Records Block Start
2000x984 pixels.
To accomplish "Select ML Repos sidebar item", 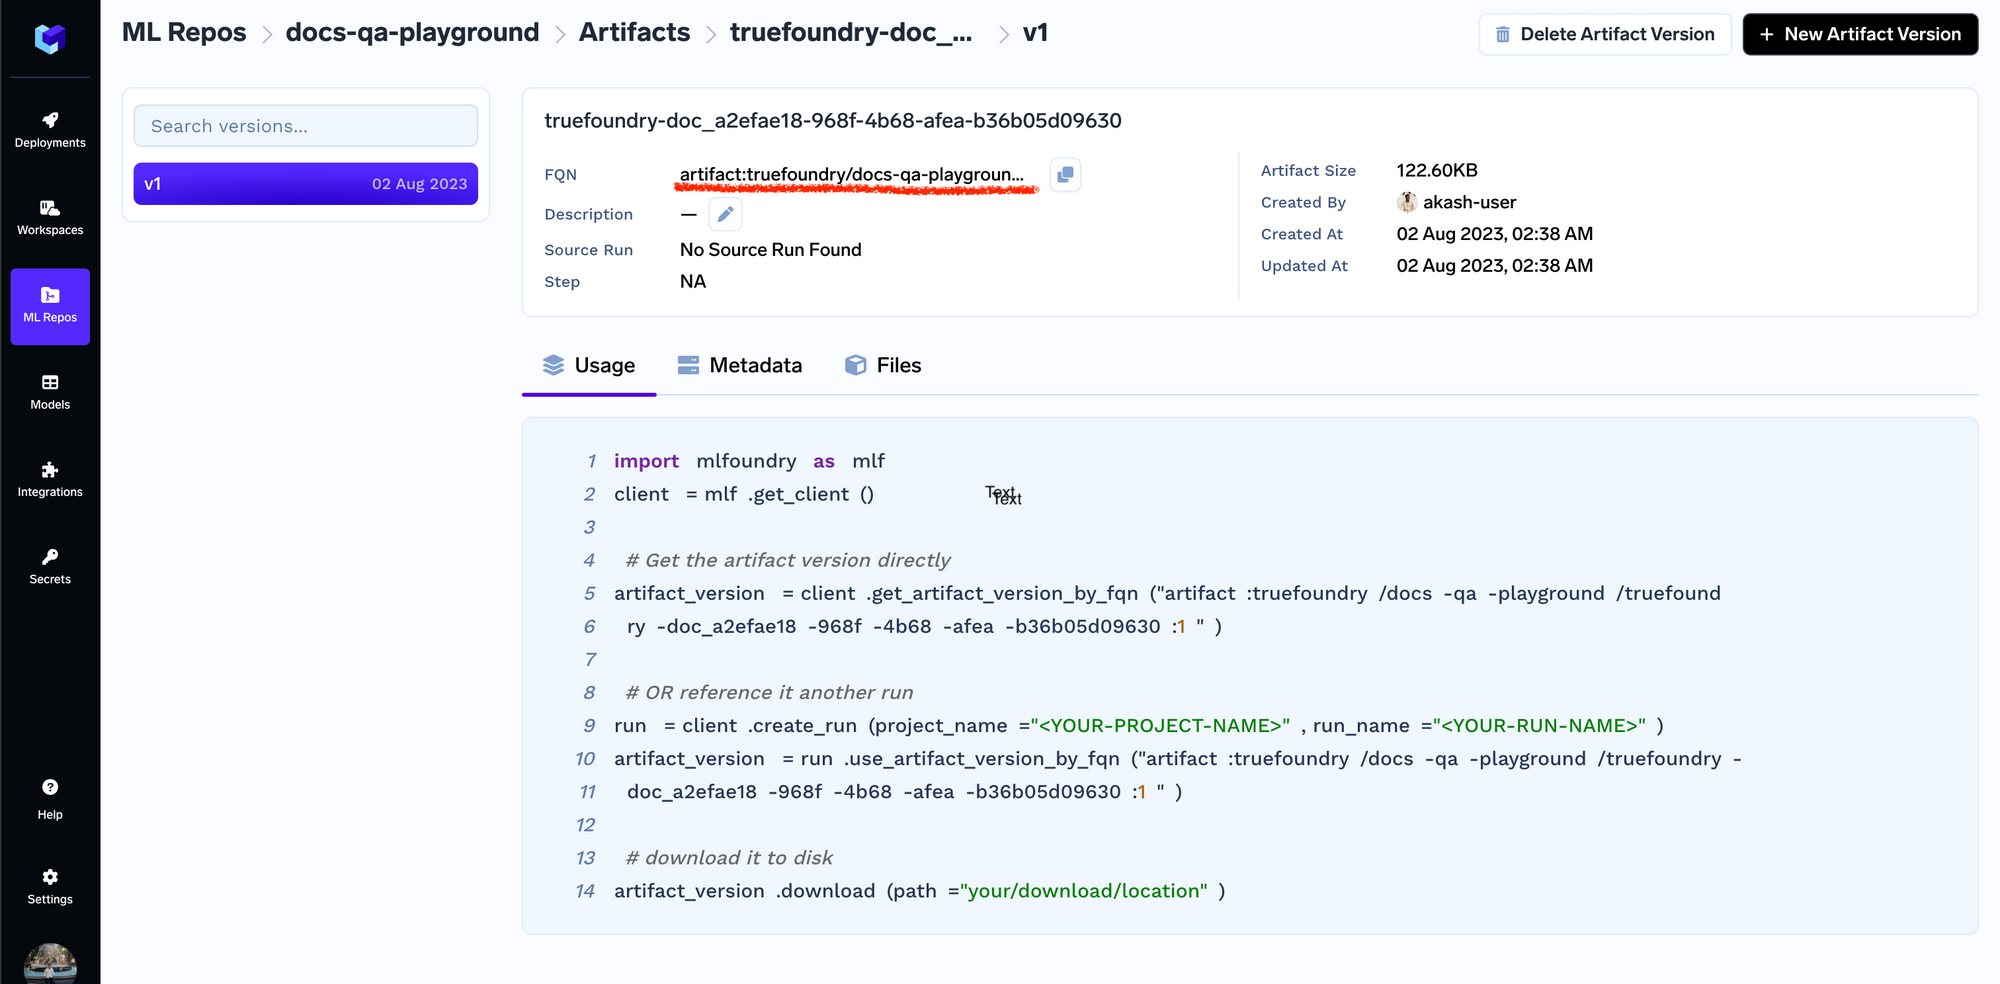I will pyautogui.click(x=50, y=306).
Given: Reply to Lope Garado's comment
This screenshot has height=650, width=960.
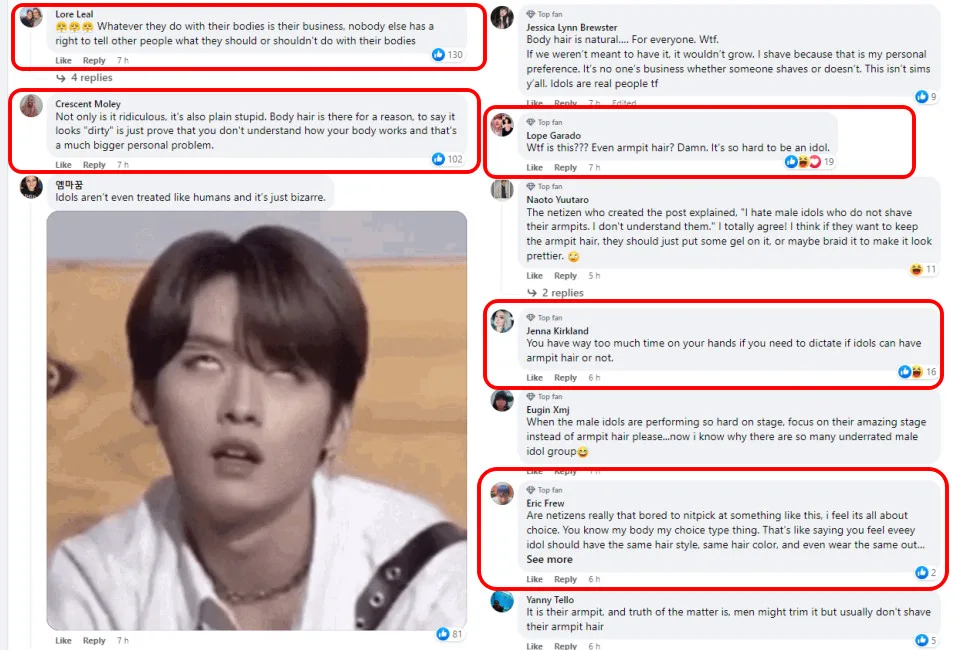Looking at the screenshot, I should point(565,167).
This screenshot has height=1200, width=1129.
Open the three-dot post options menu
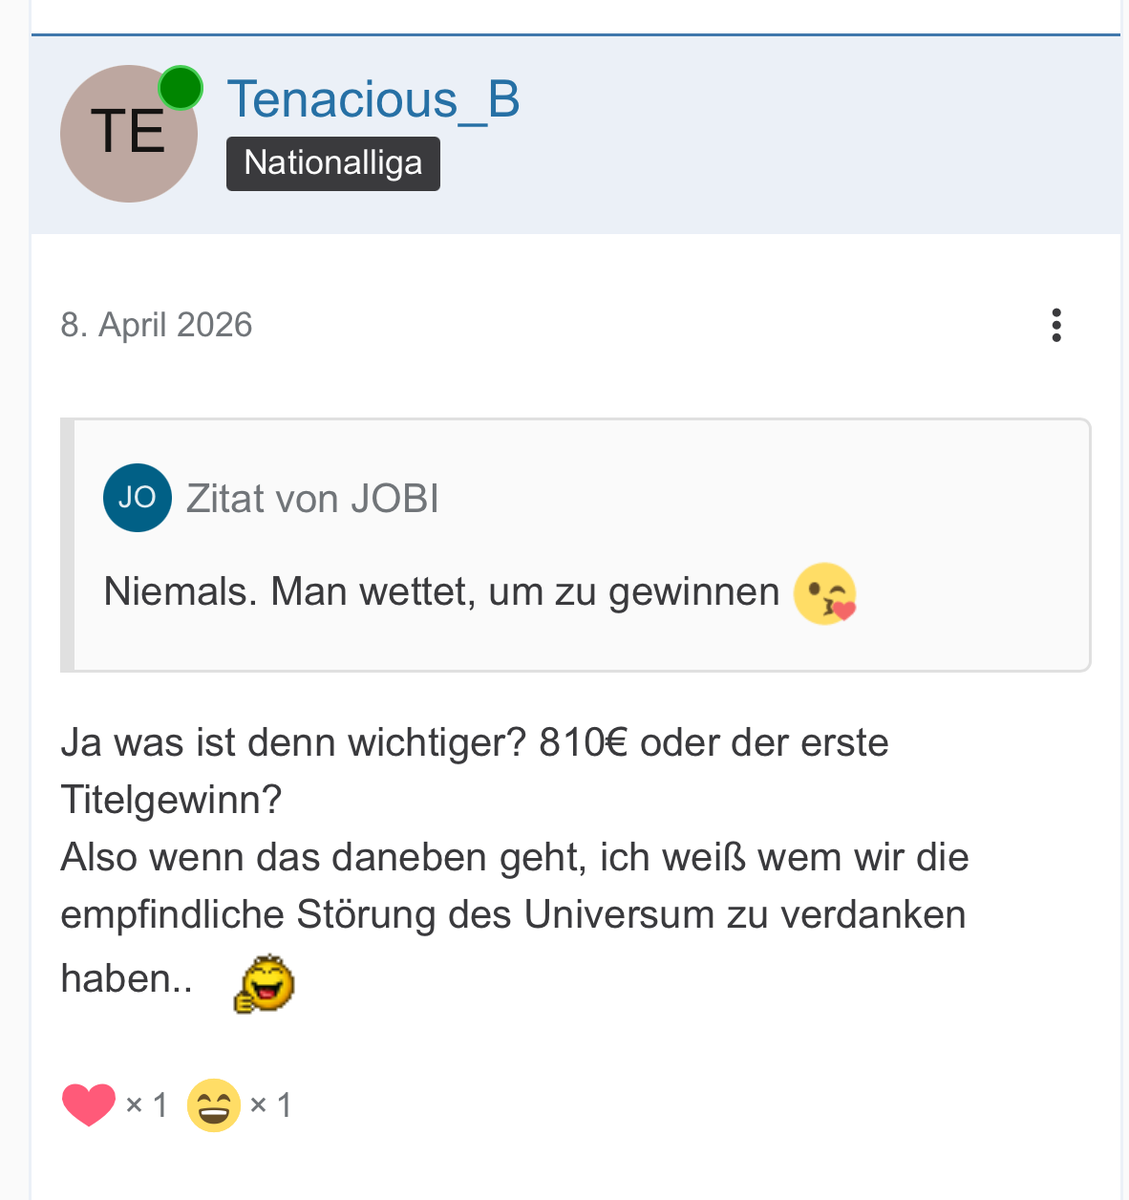pyautogui.click(x=1056, y=325)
Records Block End
◆ Problem description ◆
All lines from the one holding "Given: Reply to Lope Garado's comment" to the end of the listing above need to be duplicated exactly. None of the pictures should be included.

◆ Written response ◆
Given: Reply to Lope Garado's comment
This screenshot has height=650, width=960.
Looking at the screenshot, I should point(565,167).
This screenshot has height=1200, width=1129.
Open the three-dot post options menu
pyautogui.click(x=1056, y=325)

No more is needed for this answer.